## Information provided
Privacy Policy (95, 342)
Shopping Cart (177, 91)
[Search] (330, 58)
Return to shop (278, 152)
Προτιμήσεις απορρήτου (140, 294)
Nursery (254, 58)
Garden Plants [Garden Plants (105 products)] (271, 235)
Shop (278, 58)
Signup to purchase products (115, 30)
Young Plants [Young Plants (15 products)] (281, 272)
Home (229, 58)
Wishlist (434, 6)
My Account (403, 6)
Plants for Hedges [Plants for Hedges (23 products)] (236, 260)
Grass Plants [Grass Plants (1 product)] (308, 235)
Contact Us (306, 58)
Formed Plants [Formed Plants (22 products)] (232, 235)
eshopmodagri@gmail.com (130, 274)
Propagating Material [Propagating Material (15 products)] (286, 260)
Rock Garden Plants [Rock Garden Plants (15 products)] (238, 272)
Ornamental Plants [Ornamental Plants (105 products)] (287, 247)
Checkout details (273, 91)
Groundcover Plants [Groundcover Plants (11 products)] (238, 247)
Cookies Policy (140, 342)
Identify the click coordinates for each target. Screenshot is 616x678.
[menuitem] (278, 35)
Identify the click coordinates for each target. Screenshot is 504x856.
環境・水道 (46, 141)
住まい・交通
---
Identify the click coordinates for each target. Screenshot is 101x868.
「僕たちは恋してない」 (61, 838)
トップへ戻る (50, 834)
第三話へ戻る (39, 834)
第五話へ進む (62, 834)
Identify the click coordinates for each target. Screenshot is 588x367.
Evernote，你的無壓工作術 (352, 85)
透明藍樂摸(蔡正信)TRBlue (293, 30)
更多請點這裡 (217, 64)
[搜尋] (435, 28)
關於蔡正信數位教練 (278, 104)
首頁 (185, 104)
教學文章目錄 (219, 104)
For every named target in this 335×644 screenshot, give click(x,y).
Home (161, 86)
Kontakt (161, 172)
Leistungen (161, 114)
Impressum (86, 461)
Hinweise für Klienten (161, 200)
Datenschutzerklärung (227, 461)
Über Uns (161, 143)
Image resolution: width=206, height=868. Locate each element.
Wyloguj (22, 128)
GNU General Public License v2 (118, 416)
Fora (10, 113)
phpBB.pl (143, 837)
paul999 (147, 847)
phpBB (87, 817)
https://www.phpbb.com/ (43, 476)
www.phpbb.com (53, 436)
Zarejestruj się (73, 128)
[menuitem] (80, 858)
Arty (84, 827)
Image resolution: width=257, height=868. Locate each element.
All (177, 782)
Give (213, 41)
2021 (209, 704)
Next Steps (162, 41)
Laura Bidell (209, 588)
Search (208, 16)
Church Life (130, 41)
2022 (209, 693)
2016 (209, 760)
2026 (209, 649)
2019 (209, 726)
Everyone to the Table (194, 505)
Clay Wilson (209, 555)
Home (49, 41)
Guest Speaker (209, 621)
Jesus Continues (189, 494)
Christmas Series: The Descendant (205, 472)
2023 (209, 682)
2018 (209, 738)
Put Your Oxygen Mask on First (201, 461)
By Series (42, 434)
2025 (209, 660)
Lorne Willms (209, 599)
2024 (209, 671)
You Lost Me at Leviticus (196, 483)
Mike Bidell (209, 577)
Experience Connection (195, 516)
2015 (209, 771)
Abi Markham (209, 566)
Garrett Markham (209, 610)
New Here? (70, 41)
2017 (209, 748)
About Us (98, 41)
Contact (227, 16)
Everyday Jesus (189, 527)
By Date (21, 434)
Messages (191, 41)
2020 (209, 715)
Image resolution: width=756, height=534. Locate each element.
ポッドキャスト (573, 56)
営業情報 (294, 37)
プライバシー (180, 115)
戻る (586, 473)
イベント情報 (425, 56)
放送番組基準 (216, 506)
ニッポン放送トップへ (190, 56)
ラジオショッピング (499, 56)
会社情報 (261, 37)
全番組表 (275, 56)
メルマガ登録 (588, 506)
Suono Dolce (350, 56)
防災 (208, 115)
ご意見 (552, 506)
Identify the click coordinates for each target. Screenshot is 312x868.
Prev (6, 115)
--
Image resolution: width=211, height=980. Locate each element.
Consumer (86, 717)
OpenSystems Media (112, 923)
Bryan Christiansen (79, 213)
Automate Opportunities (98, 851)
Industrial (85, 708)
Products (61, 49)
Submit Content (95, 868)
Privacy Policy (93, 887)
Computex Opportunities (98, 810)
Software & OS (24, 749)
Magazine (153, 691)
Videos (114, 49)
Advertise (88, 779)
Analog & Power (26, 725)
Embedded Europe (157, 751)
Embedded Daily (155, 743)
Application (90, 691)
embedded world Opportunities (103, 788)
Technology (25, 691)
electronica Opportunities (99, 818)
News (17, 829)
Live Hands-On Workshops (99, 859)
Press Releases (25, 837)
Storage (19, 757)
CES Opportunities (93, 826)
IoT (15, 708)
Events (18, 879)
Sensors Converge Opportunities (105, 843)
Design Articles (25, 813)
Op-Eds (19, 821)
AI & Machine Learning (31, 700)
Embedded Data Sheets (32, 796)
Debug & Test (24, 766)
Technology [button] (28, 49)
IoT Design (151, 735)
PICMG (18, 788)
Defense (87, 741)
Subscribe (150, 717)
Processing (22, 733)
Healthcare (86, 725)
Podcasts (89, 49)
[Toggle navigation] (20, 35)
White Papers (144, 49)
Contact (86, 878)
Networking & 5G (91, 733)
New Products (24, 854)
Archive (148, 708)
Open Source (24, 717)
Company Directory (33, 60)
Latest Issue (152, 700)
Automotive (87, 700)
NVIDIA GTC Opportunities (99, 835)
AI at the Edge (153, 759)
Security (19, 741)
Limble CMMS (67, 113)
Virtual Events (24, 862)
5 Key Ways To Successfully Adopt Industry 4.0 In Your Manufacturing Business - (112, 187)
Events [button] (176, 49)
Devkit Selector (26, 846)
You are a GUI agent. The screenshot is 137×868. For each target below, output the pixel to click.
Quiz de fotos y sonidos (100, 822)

## Your objective
Rewrite the items from the line containing "Sensors Converge Opportunities (105, 843)" down to the line containing "Quiz de fotos y sonidos (100, 822)", swapping "Opportunities" for "Openings" and leaving everything else unchanged.

## Response
Sensors Converge Openings (105, 843)
Design Articles (25, 813)
Op-Eds (19, 821)
AI & Machine Learning (31, 700)
Embedded Data Sheets (32, 796)
Debug & Test (24, 766)
Technology [button] (28, 49)
IoT Design (151, 735)
PICMG (18, 788)
Defense (87, 741)
Subscribe (150, 717)
Processing (22, 733)
Healthcare (86, 725)
Podcasts (89, 49)
[Toggle navigation] (20, 35)
White Papers (144, 49)
Contact (86, 878)
Networking & 5G (91, 733)
New Products (24, 854)
Archive (148, 708)
Open Source (24, 717)
Company Directory (33, 60)
Latest Issue (152, 700)
Automotive (87, 700)
NVIDIA GTC Openings (99, 835)
AI at the Edge (153, 759)
Security (19, 741)
Limble CMMS (67, 113)
Virtual Events (24, 862)
5 Key Ways To Successfully Adopt Industry 4.0 In Your Manufacturing Business - (112, 187)
Events [button] (176, 49)
Devkit Selector (26, 846)
You are a GUI agent. The screenshot is 137×868. For each target below, output the pixel to click.
Quiz de fotos y sonidos (100, 822)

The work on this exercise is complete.